Regulations of Medicines in the Territory of the Banal Croatia during the Austro-Hungarian Monarchy and the Interwar Period: The Legislative Aspect
DOI:
https://doi.org/10.36506/av.64.7Keywords:
history of pharmacy, medicines regulation, medicines control, pharmacopoeia, industrial production of medicinesAbstract
The variety of human diseases and necessity for curing them resulted in the appearance of medicines and medical treatments. Traditional or people’s medicines had been applied in the old times. Rulers realized over time the importance of getting medicines and medical treatments codified. Pharmacies, being in charge for the production of medicines, existed from 13th century. The Habsburg Monarchy proclaimed the General Sanitary Order (Das Generalsanitätsnormativum) in 1770, codifying that physicians should visit pharmacies and control their work once a year. The pharmaceutical industry has taken over medicines production in the late 19th and the first half of the 20th century in Western Europe and North America, and new methods of medicines production has been occurring ever since.
The Banal Croatia, which included today’s Croatia without Međimurje, Baranja (Baranya), Istria and Dalmatia, had been relatively independent in the health policies in the period from 1869 to 1918, and passed the Law on Pharmacies in 1894. The Law stipulated the control of pharmacies rather than the control over the pharmaceutical industry. The traditional approach prevailed in healing of many different health issues at the times when modern medicines had not yet been developed. Pharmacists were barred from knowing the properties of medicines made by manufacturers, since manufacturers have kept ingredients and recipes of their sources of income secret. State was the only one privy to all of the properties of a medicine and such a medicine was usually known as „a secret remedy“. The Banal Croatia witnessed the birth of a large-scale manufacturing of secret remedies by companies held by Adolphe Thierry de Chateauvieux and Eugen Viktor Feller.
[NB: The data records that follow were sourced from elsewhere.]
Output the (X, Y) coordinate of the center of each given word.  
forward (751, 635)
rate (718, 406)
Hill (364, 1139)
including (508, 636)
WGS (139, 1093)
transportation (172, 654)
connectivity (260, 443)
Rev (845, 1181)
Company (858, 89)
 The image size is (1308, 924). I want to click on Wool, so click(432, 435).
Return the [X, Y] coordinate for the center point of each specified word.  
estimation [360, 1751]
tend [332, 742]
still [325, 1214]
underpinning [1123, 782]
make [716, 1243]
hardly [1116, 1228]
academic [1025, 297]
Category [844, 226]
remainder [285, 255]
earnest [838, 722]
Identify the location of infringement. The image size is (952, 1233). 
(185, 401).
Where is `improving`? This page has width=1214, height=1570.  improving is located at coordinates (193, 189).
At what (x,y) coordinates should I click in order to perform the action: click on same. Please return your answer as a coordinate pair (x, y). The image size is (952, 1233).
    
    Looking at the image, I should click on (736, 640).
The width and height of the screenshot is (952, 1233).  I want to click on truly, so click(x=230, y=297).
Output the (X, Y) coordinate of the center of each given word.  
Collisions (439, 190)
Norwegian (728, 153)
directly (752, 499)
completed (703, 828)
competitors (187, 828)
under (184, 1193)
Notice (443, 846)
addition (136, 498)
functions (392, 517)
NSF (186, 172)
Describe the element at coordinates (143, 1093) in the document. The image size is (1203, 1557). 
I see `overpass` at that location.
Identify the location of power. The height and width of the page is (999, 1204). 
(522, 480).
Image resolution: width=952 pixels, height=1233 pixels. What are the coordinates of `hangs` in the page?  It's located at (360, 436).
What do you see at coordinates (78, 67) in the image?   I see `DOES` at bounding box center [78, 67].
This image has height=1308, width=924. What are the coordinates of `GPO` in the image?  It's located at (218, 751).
The interwar period saw the proliferation of the Croatian pharmaceutical industry. The Kingdom of Yugoslavia, in which the area of the Banal Croatia had been extended to Međimurje and Baranja, established the control of medicines made by the growing pharmaceutical industry. At first, the manufacturers were responsible for their products. In 1925 a state surveillance and control of medicines production and sale was established. It meant that the state had accepted the responsibility for the quality of medicines thereby making the state quality-proof assignments put on package inserts of medicines, as well as making the state registries and other documents regarding the medicines control. The Control of Biologics Act of 1930 made it clear that biological medicines are more important and that they treated efficiently the larger scope of health issues than chemical medicines had. The regulation related to the state control of medicines from the same year had been the biggest achievement of the interwar medicines state control. The regulation of medicines became an overall state affair, with the state comptrollers actively involved in the control of each and every batch of medicines.
Banovina Hrvatska, which had included the former Banal Croatia, created the state institutes for production as well as control of medicines aimed at the centralization and co-ordination of production and control of medicines. The assessment of the properties of medicines improved as well, from the control of harmlessness to the controls of purity and potency. The control of efficiency was introduced later.
The development of the production and regulation of medicines in the territory of Banal Croatia in the timeframe selected for this article moved in line with the development that occurred in the Western Europe and North America. When the Second World War broke out modern medicines regulation was already in existence.